PROBLEM STATEMENT:
Each line from the one holding "Task: Tap the Prosicutto Pizza title" through the end of the records should be returned exactly, while pictures are skipped.

RECORDS FOR THIS EXERCISE:
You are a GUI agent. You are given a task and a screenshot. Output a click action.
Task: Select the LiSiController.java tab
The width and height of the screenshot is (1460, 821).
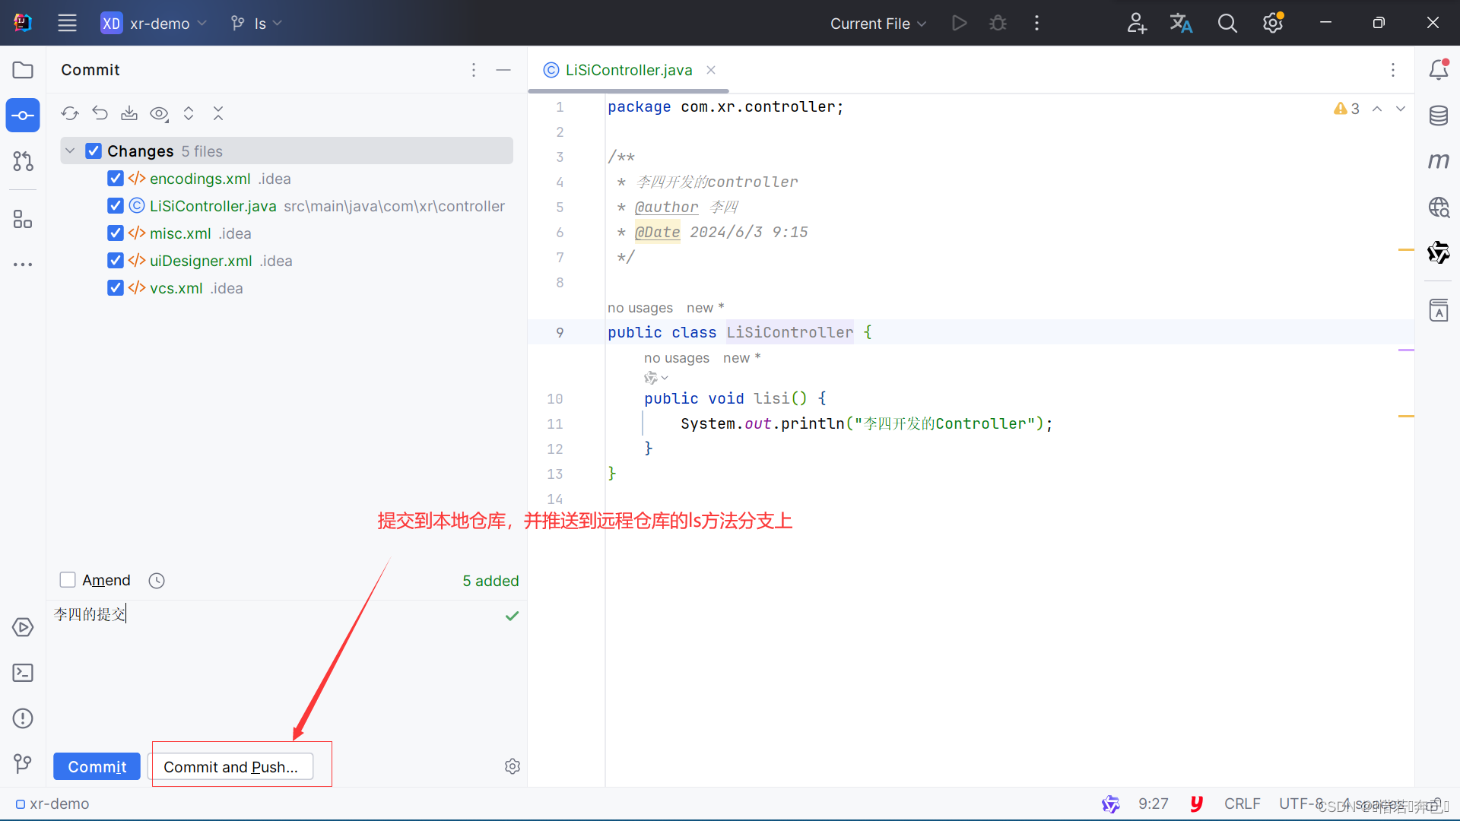(x=627, y=70)

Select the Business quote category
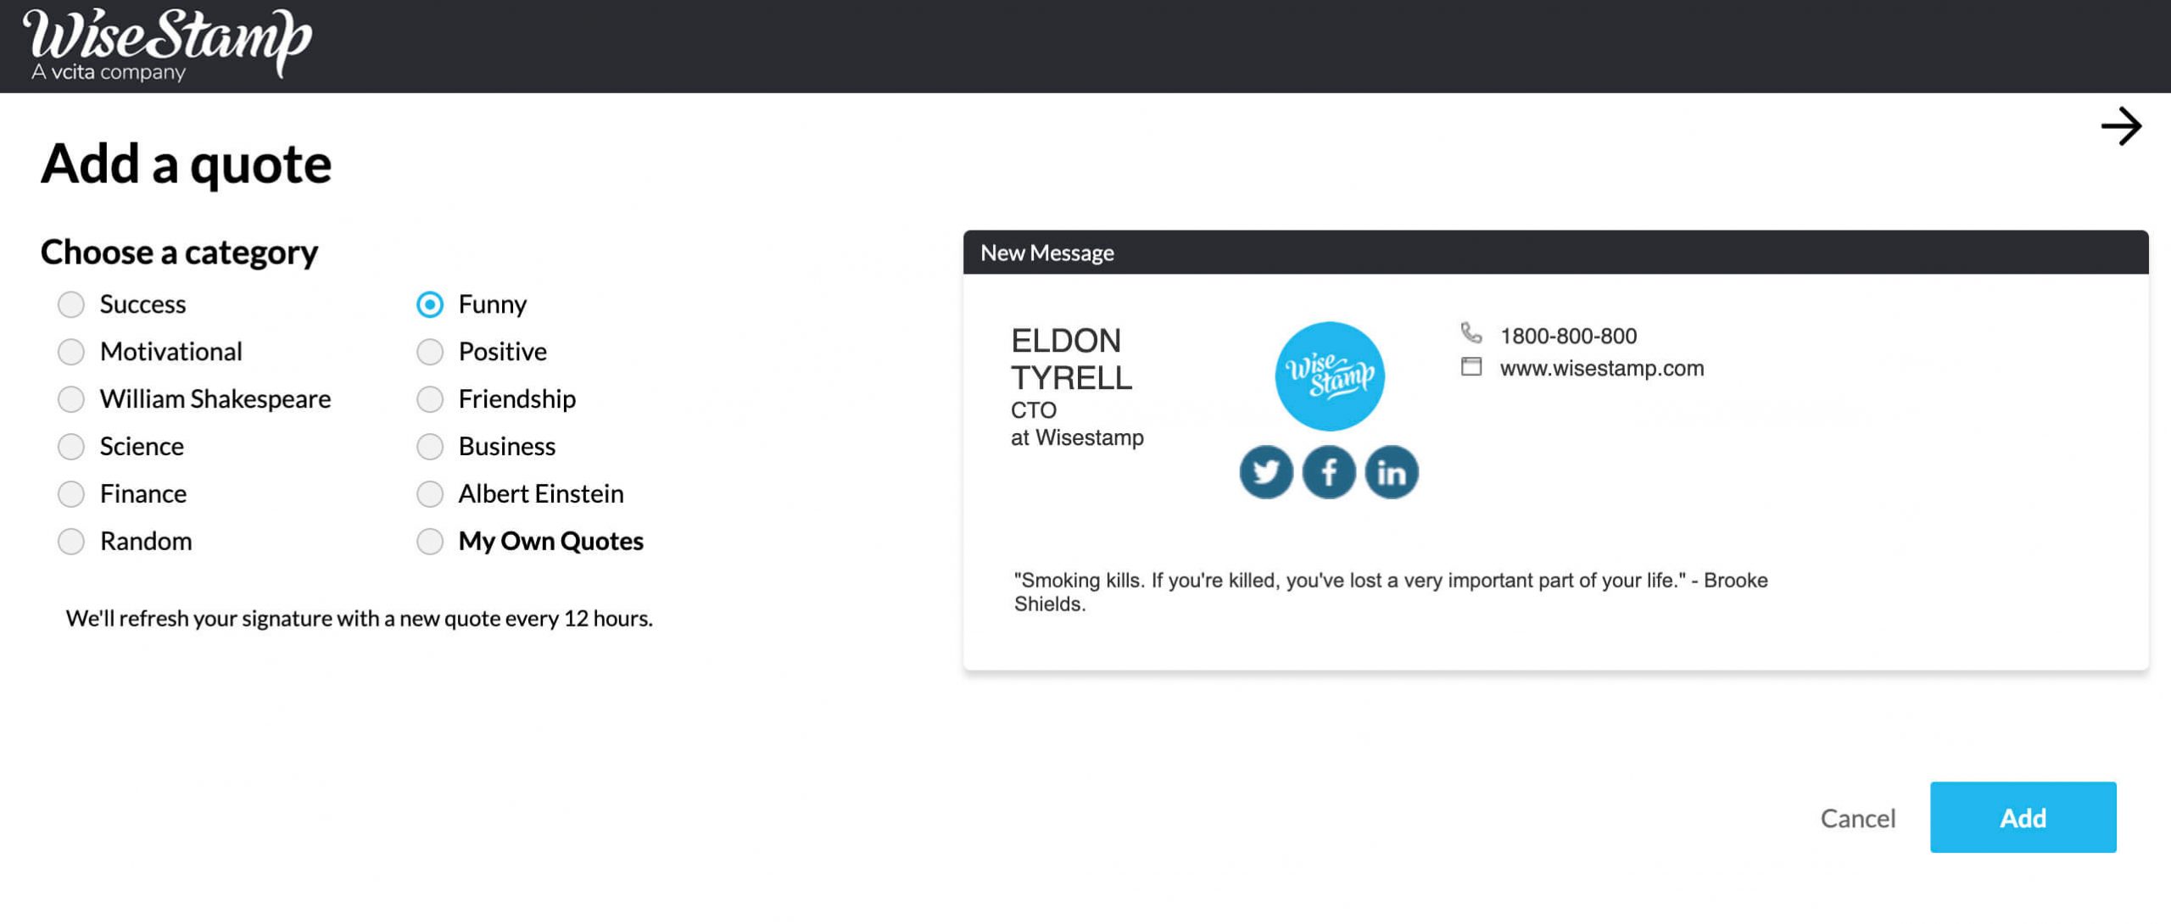[x=429, y=445]
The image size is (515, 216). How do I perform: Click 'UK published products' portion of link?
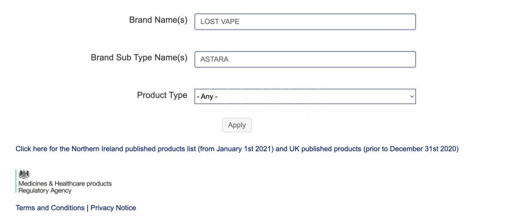[x=325, y=149]
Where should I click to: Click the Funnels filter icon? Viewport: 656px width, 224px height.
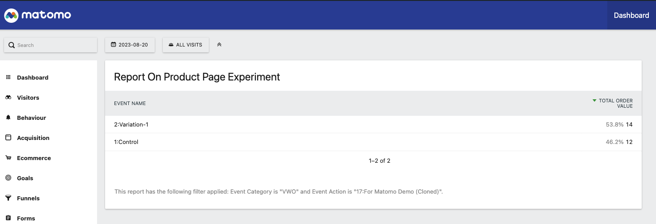pos(8,198)
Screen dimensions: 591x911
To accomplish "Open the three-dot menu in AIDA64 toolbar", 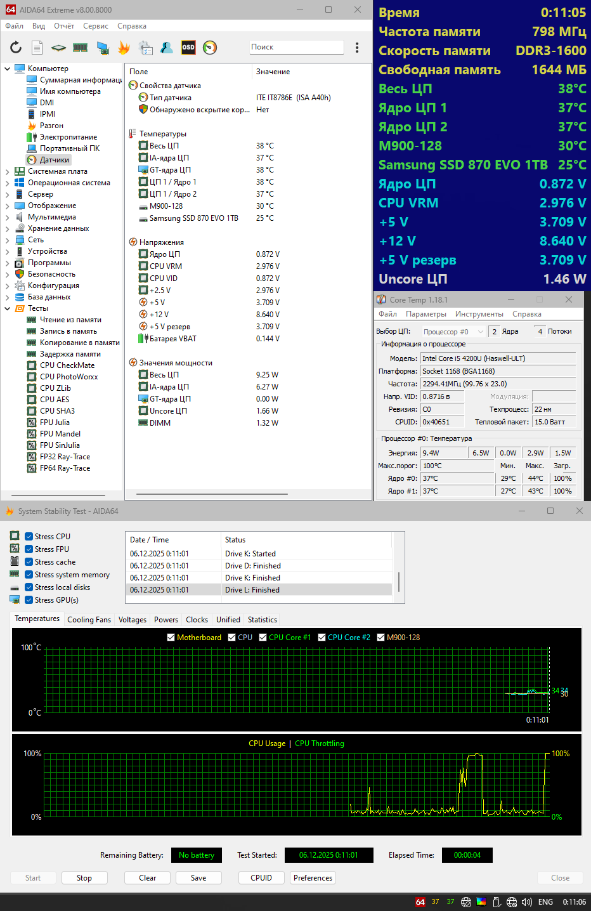I will pyautogui.click(x=357, y=48).
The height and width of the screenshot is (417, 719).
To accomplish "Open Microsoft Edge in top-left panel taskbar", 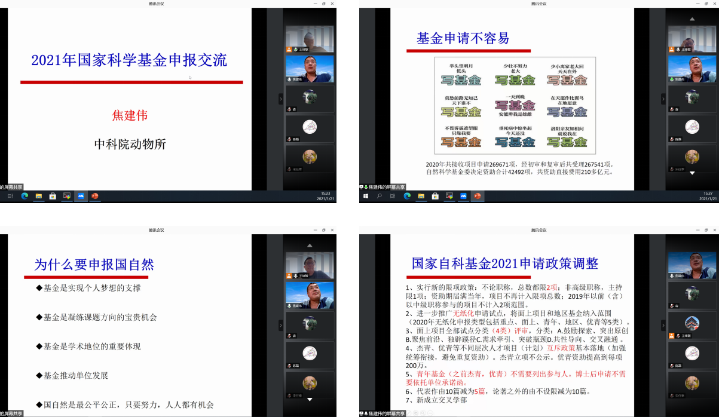I will 25,196.
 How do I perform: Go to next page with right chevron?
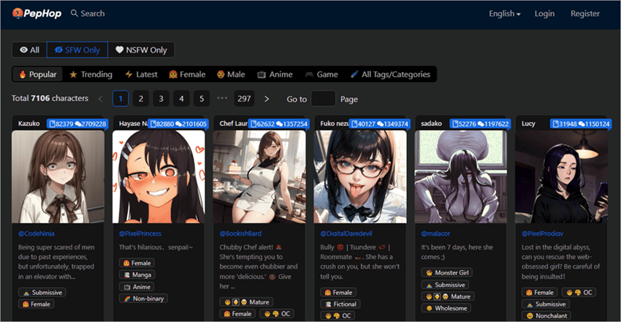(x=267, y=99)
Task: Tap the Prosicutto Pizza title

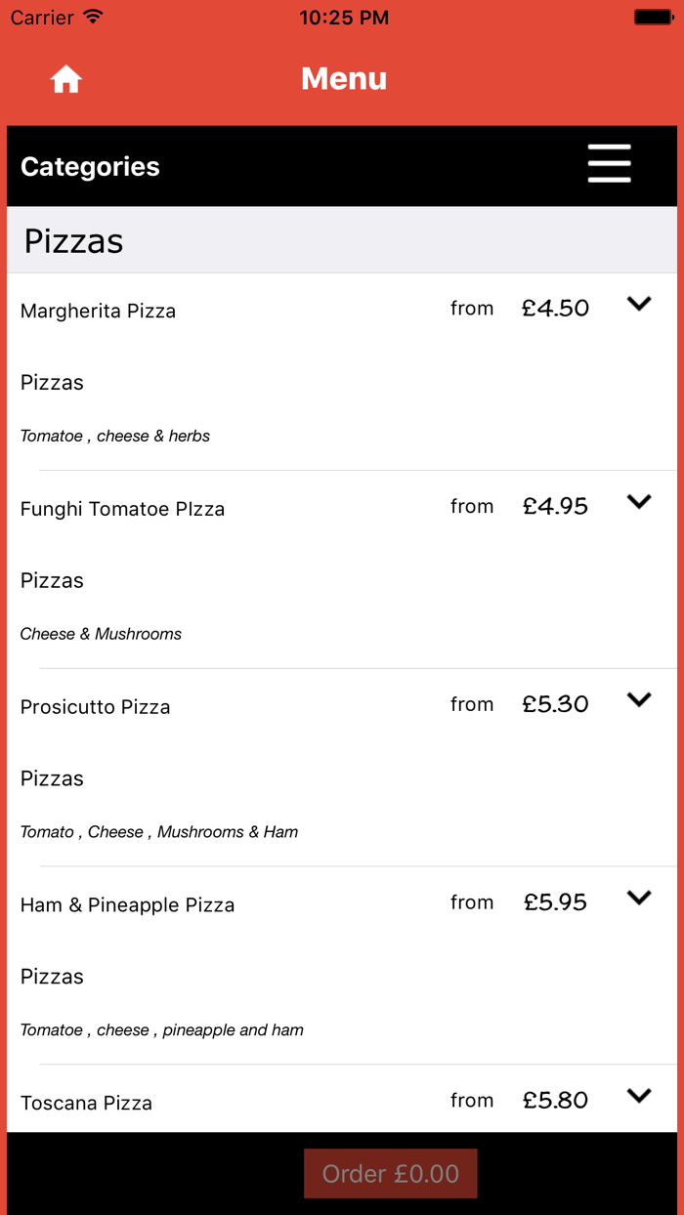Action: point(95,707)
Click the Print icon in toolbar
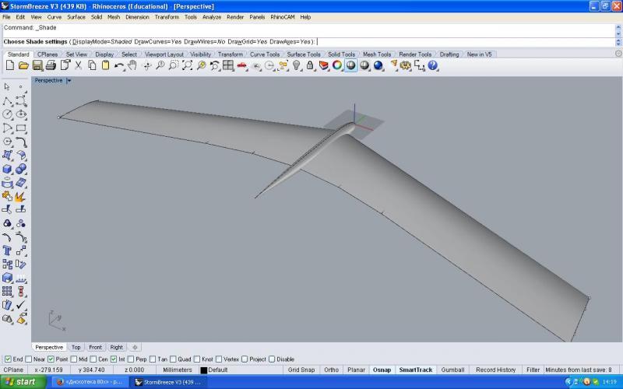 point(51,66)
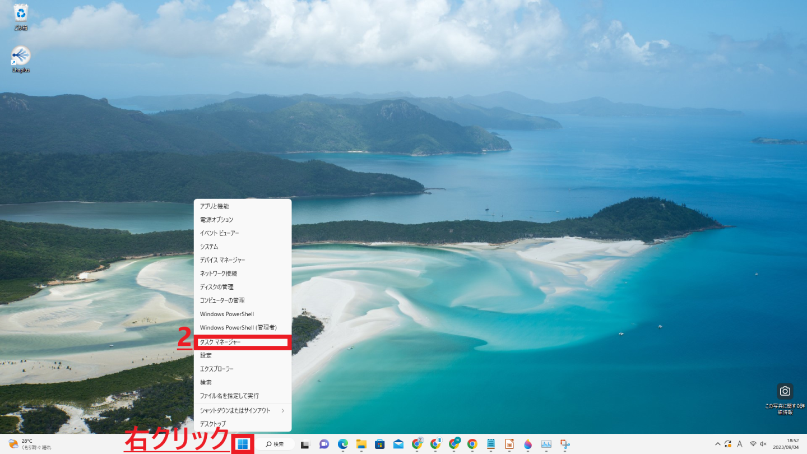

RESULT OF THE EXERCISE:
Task: Tap the Prosicutto Pizza title

Action: point(95,707)
Click the Print icon in toolbar
 point(51,66)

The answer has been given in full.